For all the gains we as players made this year, it's frustrating to have not improved congruently on our skills as teammates. It seems to happen often. There are always stacked teams who threaten here and there and post some great victories, but in the end? Who were they? Did they win the one that really counted?
We sure didn't, we barely showed up. I can tell you about how this was my best season as a player and how we won a sick game against so-and-so at this tough tourney, but so? Whoop-dee fucking do.

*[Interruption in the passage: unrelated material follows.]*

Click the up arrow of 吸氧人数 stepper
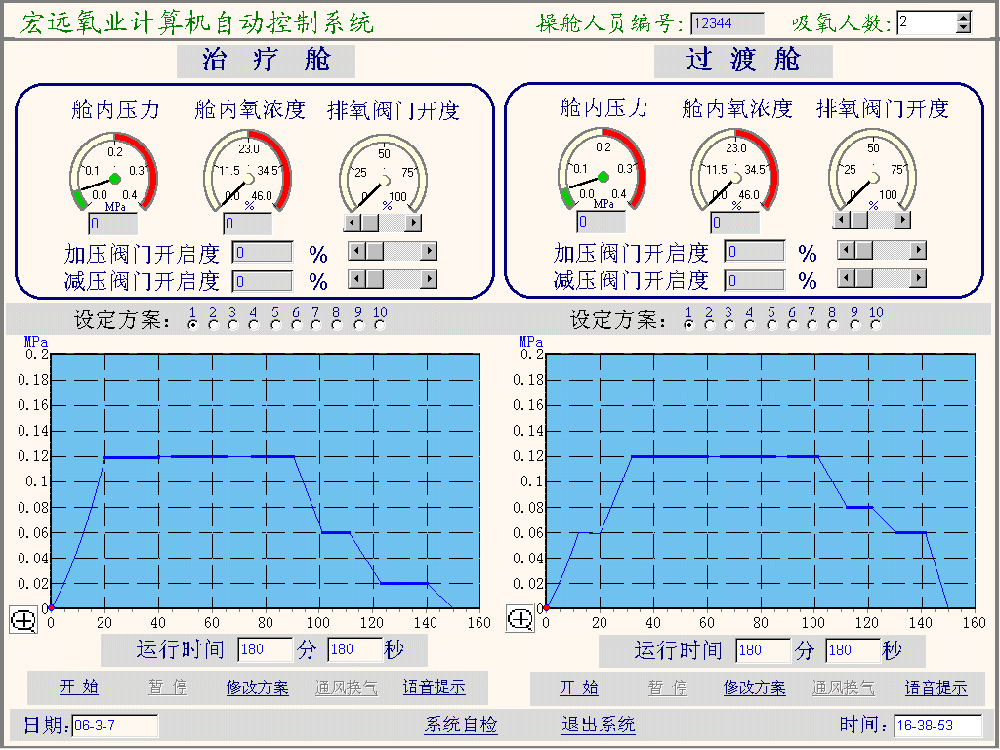 (964, 17)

Thursday, December 01, 2005

It's hard for me to understand those that quit a team ever, but the ones that slay me are those that quit a team that makes cuts. After cuts.

That is some fucked up shit. It's like you sodomized every one who was cut and afterward blew smoke in their face and told them about your myriad STD's. We had a teammate do that this season, six weeks before the end of the season. Sectionals and regionals were within an hour's driving distance. Apparently the workload became too heavy. I'd buy that except...

Our practice schedule was finalized in April and this was mid-September. I wasn't angry at my teammate for me as much as for those that busted ass and cash to try out for the team and were cut. I reckoned if I was them I'd be pretty mad. My teammate I just sorta felt sorry for because, as great a person as they are, they just didn't get it. Once they got it, but along the way they forgot what it's really about.

Every college team has them. You know them, they're those men and women who every year, as school starts in the fall, come out to play Ultimate as excited as the Olson twins around a coke line. Some are obvious - the fucker who's signed up for everything from a business frat to the glee club, like it's still high school and you're staying after for Spanish Club. But others are unexpected, perhaps even a little heartbreaking - finally an athlete comes into the program and effortlessly picks up everything thrown their way, then suddenly decide they're joining Club Rugby or training for a supermarathon.

Regardless of which type they are, they have one thing in common - you never quite forgave them for quitting. You see them in the spring semester and think of them for the first time in months, then find yourself cursing them for abandoning your obviously superior lifestyle and pitying them because they're missing out on the best thing about college and they don't have a clue.